Anyway, I haven’t read the issues in question, but I left a couple of comments about Marston/Peter because I can’t help myself. I thought I’d reprint them below, because, what the hell, it’s my blog. So here you go.

First comment here.

“The Amazons may not have been created originally to be such a thing,”

AAAAAARRRRRRGGGGGGGGHHHHHHHHHHHHHHHH!!!!!!!!!!!

Sorry. Deep breaths…..

William Marston, who created Wonder Woman, was a passionate, ideologically committed feminist. He believed women were better than men in just about every way — smarter, stronger, more compassionate, more fitted to rule.

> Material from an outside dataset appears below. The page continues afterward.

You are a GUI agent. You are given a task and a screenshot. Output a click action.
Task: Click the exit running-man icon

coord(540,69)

The Amazons were absolutely, uncontestably, intentionally meant as feminist icons. They were meant to be feminist examples for girls and *for boys.* It is impossible to read Marston’s Wonder Woman stories and doubt this; it’s impossible to read what he wrote about the character and doubt it. There simply is no doubt. The Amazons are feminist icons now because they were meant to be feminist icons by their creator. From the very first Wonder Woman story, they were established as feminist icons.

You know how horrified you are by castrating, evil, violent Amazons preying on men? Double that. Then double it again. Then, what the hey, double it a third time. That’s how absolutely, down to his socks horrified Wiliam Marston would be to see his beloved creations used in this manner. It is a deliberate, misogynist, betrayal of his vision. Azzarello might as well dig up the man’s corpse and defecate on it.

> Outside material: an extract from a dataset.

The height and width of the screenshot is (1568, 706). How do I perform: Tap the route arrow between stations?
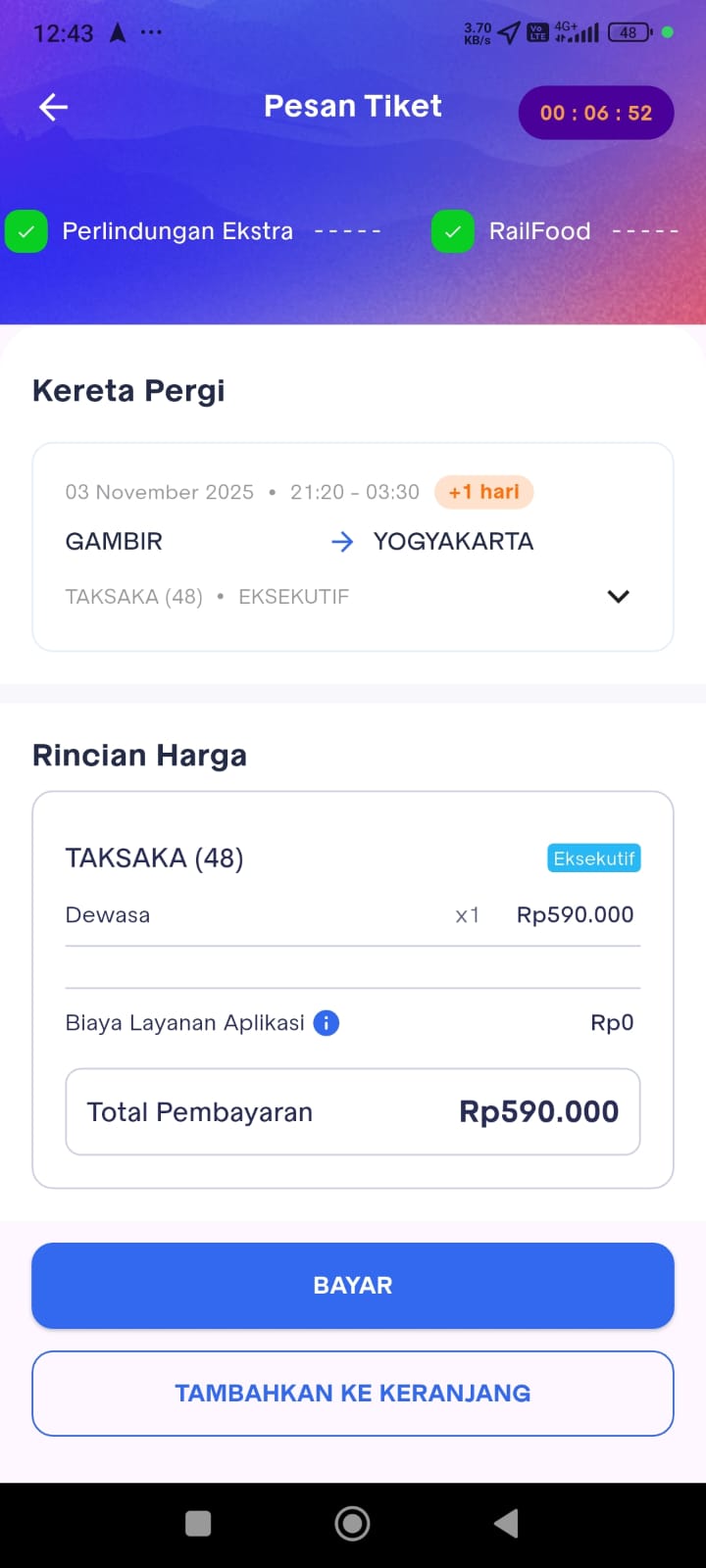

The fact that no one — not even committed Wonder Woman fans — knows about Marston or what he wanted for his creation is yet another sign of DC’s contempt for creator’s rights. (Which is in addition to their contempt for women, of course.)

Okay…sorry. End of rant.

And a second comment.

Wow…just skimmed through this.

I think for me the point is that Wonder Woman was very consciously created as a feminist statement. You can argue about the parameters of that statement (the swimsuit? amazons on a pedestal?) and certainly it wasn’t perfect in every way (though Marston and Peter are actually pretty thoughtful and complicated — they’re take on issues of war and peace, for example, is a lot more subtle than some folks here seem to think.) But be that as it way, Wonder Woman is decidedly, definitively a feminist vision for girls *and* for boys.

That was, and remains, extremely unusual for pop culture — or, for that matter, for any culture. You just don’t see a whole lot of movies, or books, much less comics, in which (a) the woman is the hero, (b) female friendships are central to her heroism, (c) feminism is explicitly, repeatedly, and ideologically presented as the basis for her heroism.

Since Marston and Peter, there have been a lot of creators who have, in one way or another, decided that the thing to do with the character is jettison the feminism. It’s important to realize that when they do that, they betray the original vision of the character in a way which is really, to my mind, fairly despicable. If you care about creator’s rights at all, what Azzarello is doing is really problematic.

Beyond that, though, to take a character who is originally, definitively intended to be feminist, and make her ideologically anti-feminist, is a really aggressive ideological act. One of the things Marston was doing was taking a negative mythological portrayal (the Amazons) and turning it into a feminist vision. Azzarello is turning that around and changing it back into a misogynist vision. Marston did what he did because he was a committed feminist. Azzarello is doing what he is doing…because he’s a committed misogynist? Because he’s not really thinking that hard about what he’s doing? Because he’s just getting his kicks? Whatever the reason, it is, as I said, a very definite decision with very definite ideological ramifications, and he deserves to be called on them.